I controlli La task force
delle forze dell’ordine che si occupa dei controlli nella Terra dei
fuochi è costituita da carabinieri, polizia, forestale e polizie
provinciali. I Comuni dovrebbero giocare il ruolo fondamentale di
sentinelle, impiegando gli agenti della polizia municipale. «Ma sono
troppo pochi e non abbiamo nemmeno le risorse per pagare gli
straordinari», lamentano i sindaci dell’area, con in testa Raffaele
Vitale, primo cittadino di Parete. «Mi dite con quattro vigili come
possiamo pattugliare già solo l’area al confine con il polo delle
discariche di Giugliano? », domanda amareggiato. Chiedono di modificare
il decreto in sede di conversione in legge e tra i cambiamenti puntano
anche l’indice contro il comma che riguarda l’accertamento dei roghi,
«perché è quasi impossibile da provare che qualcuno stia gettando
rifiuti a fini di incendio, così si rischia di restare impotenti e di
lasciarli impuniti». Dal litorale domizio fino a Caivano, gli
amministratori hanno rilanciato le loro difficoltà alle istituzioni. «Si
parla sempre di quanto viene abbandonato nella terra – hanno detto alla
commissione Ambiente del Senato – ma le stesse aziende scaricano
liquami e veleni anche nell’acqua, in particolare nei Regi lagni, dritto
al mare. Tra quanti anni sapremo cosa hanno messo sott’acqua, oltre che
sottoterra?».
Per poter ottimizzare le risorse e lavorare al
meglio, l’area della Terra dei fuochi è stata divisa in pià ¹ zone,
sotto il coordinamento delle prefetture. Zone in cui tutti gli organi di
polizia si dividono i compiti: appostamenti e pattugliamenti. La zona A
è quella dell’agro aversano, la B1 è compresa tra Castelvolturno e
Mondragone. Un territorio vastissimo, che comprende anche il mare. La
polizia provinciale di Caserta riesce a «batterla» solo due, al massimo
tre volte a settimana. Nonostante i limiti dei controlli, in un anno
sono stati individuati un centinaio di discariche abusive. La mappa
degli interventi tocca da vicino le aree da sempre più a rischio: i
cavalcavia degli assi stradali; le periferie delle aree industriali e i
campi nomadi. Punti nevralgici che, seppure ben conosciuti, non possono
essere presidiati a dovere.
Modello Puglia. «Le nuove norme
impongono che per ogni rogo individuato vada aperta un’inchiesta per
risalire alla filiera delle responsabilità, ai mandanti. È questo ora
l’anello mancante nel contrasto agli incendi», denuncia Enrico Fontana,
coordinatore nazionale dell’associazione «Libera » e curatore del
Rapporto annuale sulle ecomafie di Legambiente. «Anche noi abbiamo
segnalato la diminuzione dei roghi, ma non basta. Per rassicurare i
cittadini e stroncare definitivamente il fenomeno bisogna spostare
l’attenzione sui flussi dei rifiuti dati alle fiamme». Prima però
occorre distinguere i livelli. «Siamo di fronte a due tipi di azioni.
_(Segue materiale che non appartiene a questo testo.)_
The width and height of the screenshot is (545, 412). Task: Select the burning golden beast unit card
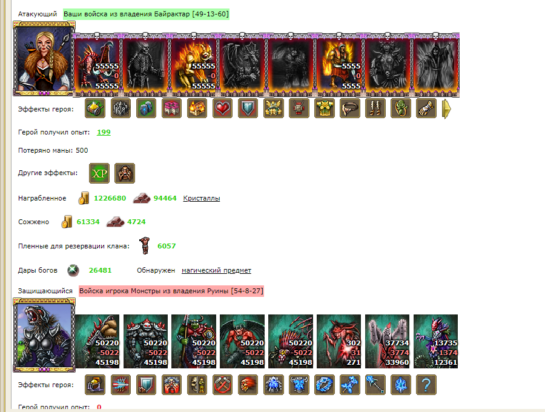tap(194, 65)
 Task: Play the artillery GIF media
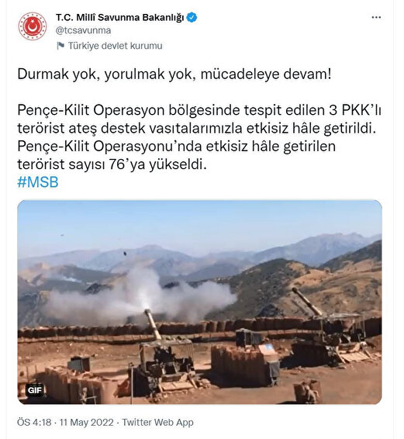(x=199, y=302)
L’una portata a compimento da soggetti che vivono ai margini. Questa è
la grande questione sociale, che non si risolve con l'inasprimento
delle pene. Conterebbero di più interventi sociali, che non si vedono
all’orizzonte». Diverso il caso in cui ci sia un profilo criminale
dietro le fiamme. «Allora avverte Fontana concentrarsi sul rogo è un
errore, se parallelamente non s’indaga sui mandanti. La norma prevede
pene così severe proprio per consentire questo tipo di accertamenti».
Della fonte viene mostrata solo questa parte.